A Vila de Paranapiacaba leva o visitante para um momento histórico muito importante do país, em que grande parte dos equipamentos, estruturas e organização do espaço era definida pelos ingleses para atender seus próprios interesses.

Engenharia ferroviária

Até meados do século XIX, a engenharia no Brasil estava limitada a construção de edifícios públicos, instalações portuárias, fortificações militares e algumas poucas indústrias. Todas obras de pouca complexidade para a engenharia, principalmente se considerarmos que os projetos e grande parte das estruturas utilizadas na construção poderiam ser importadas em sua totalidade.

A construção das ferrovias, por outro lado, trouxe grandes desafios e contribuições para a engenharia brasileira. Primeiro, porque as obras ferroviárias envolviam grandes distâncias, em regiões muitas vezes inexploradas e desconhecidas. A falta de mapas e o pouco conhecimento sobre o território brasileiro dificultavam o trabalho dos construtores de ferrovias.

Segundo, e diferentemente das rodovias, as estradas de ferro precisam ser construídas com rampas mínimas, para que o sistema roda-trilho funcione adequadamente. Se a inclinação não for respeitada, a tração da locomotiva é prejudicada e a roda motriz patina no contato com o trilho. Esta condição fundamental passa a exigir um traçado mais plano, possível através da construção de muitas pontes e túneis e da movimentação de grande quantidade de terra para a formação de cortes e aterros. Por ter utilizado tecnologias construtivas precárias, considerando a realidade do presente, as obras ferroviárias do passado são muito valorizadas atualmente.

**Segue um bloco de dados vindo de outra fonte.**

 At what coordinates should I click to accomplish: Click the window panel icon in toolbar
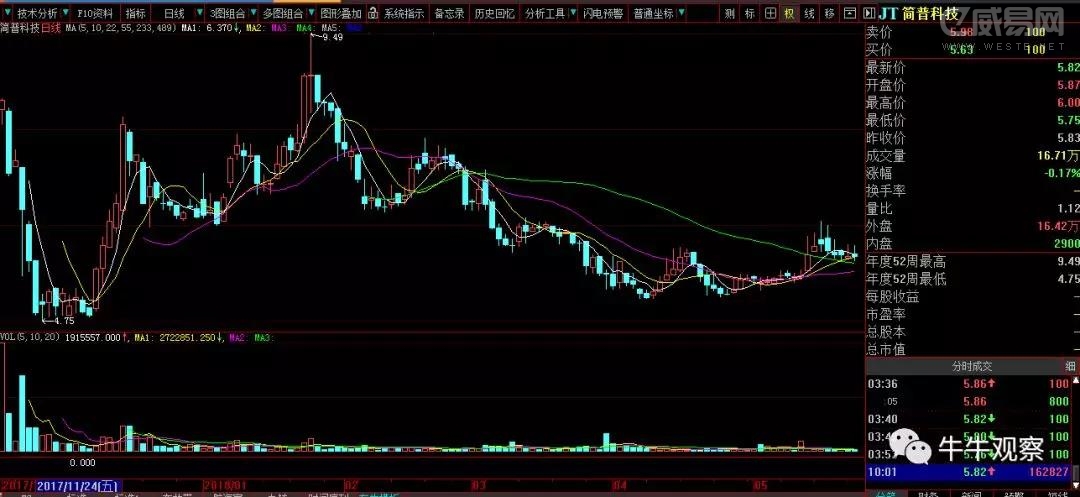(x=849, y=13)
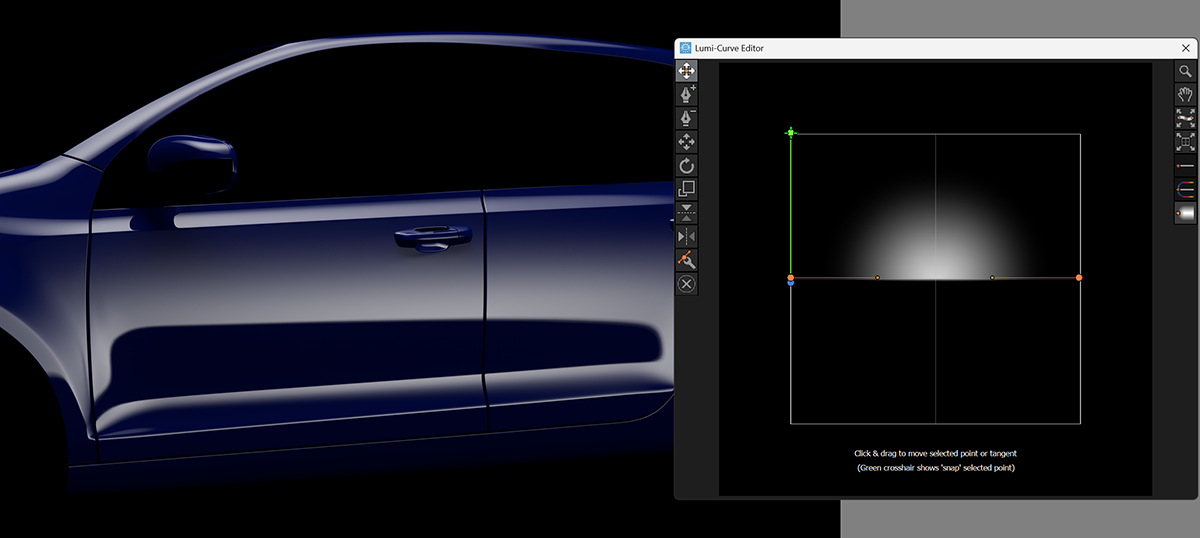This screenshot has height=538, width=1200.
Task: Choose the Add Point pen tool
Action: (x=687, y=95)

No Brasil, há diversas exemplos que mostram os grandes desafios da engenharia na construção das estradas de ferro. A ferrovia entre Curitiba e o porto de Paranaguá, construída no final do século XIX, possui dezenas de obras de arte ferroviária importantes (túneis, pontes e viadutos) que ajudam os trens, até os dias atuais, a vencer a Serra Paranaense.

Para superar a Serra do Mar, fazendo a ligação entre o planalto paulista e o porto de Santos, a Ferrovia Santos Jundiaí (São Paulo Railway) construiu, em meados do século XIX, uma sofisticada obra de engenharia que envolvia quatro planos inclinados, viadutos, túneis e muros de arrimo. O sistema funicular utilizado era considerado, à época, o mais importante do mundo pela sua extensão (aproximadamente 8.100 m) e diferença de nível (800 m) (Figura 1).

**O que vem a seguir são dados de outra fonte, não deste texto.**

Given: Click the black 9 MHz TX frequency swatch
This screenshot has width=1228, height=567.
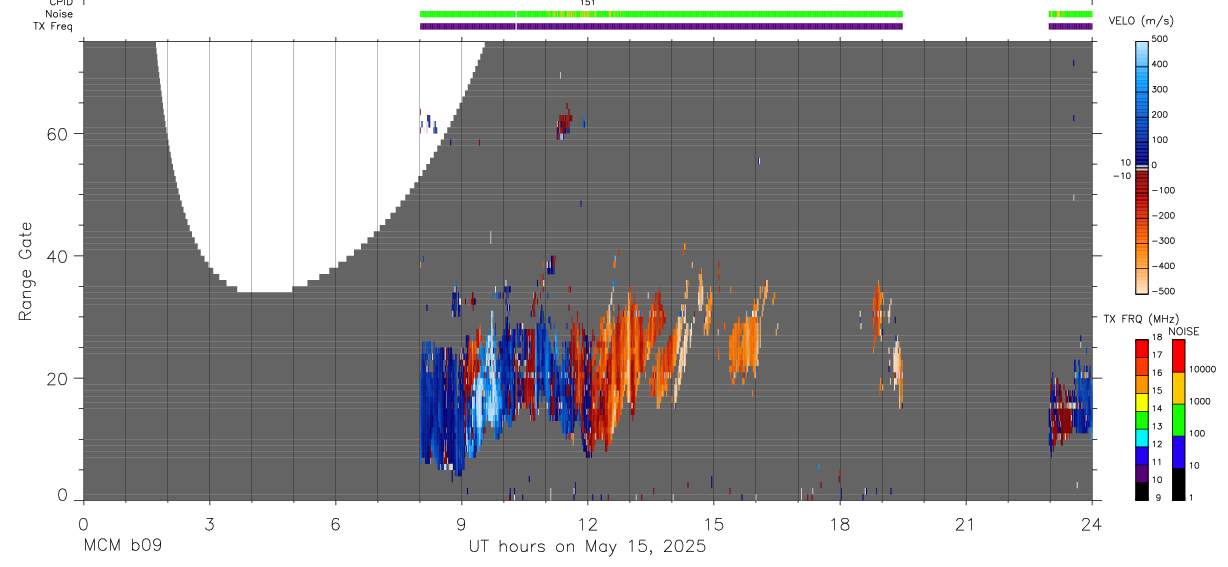Looking at the screenshot, I should 1142,491.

Figura 1 – Museu do Funicular, Paranapiacaba, Santo André, SP

Mais recentemente, o 1º Batalhão Ferroviário do Exército Brasileiro construiu um dos viadutos ferroviários mais importantes para a engenharia mundial. Localizado no município de Vespasiano Corrêa, Rio Grande do Sul, o Viaduto 13 faz parte da Ferrovia do Trigo e foi inaugurado em 19 de agosto de 1978 (Figura 2). Também conhecido como Viaduto do Exército, possui 143 metros de altura e 509 metros de comprimento. As dimensões exageradas dos pilares de concreto revelam os desafios no transporte e manuseio da grande quantidade de material empregado na construção.

Figura 2 – Viaduto 13, Vespasiano Corrêa, RS

As grandes obras de engenharia no país, iniciadas a partir de meados do século XIX com as ferrovias, foram realizadas por engenheiros estrangeiros reconhecidos internacionalmente. Estes engenheiros contribuíram para a formação da engenharia brasileira e a organização de diversas instituições de ensino no Brasil. Estas e outras histórias da engenharia brasileira podem ser verificadas com mais detalhes nos dois volumes do livro História da Engenharia no Brasil, do autor Pedro Carlos da Silva Telles, editados pelo Clube de Engenharia do Rio de Janeiro.

A história da engenharia também está presente no patrimônio ferroviário formado por farto material rodante e por centenas de estações ferroviárias espalhadas pelo país, muitas delas com estruturas e equipamentos importados.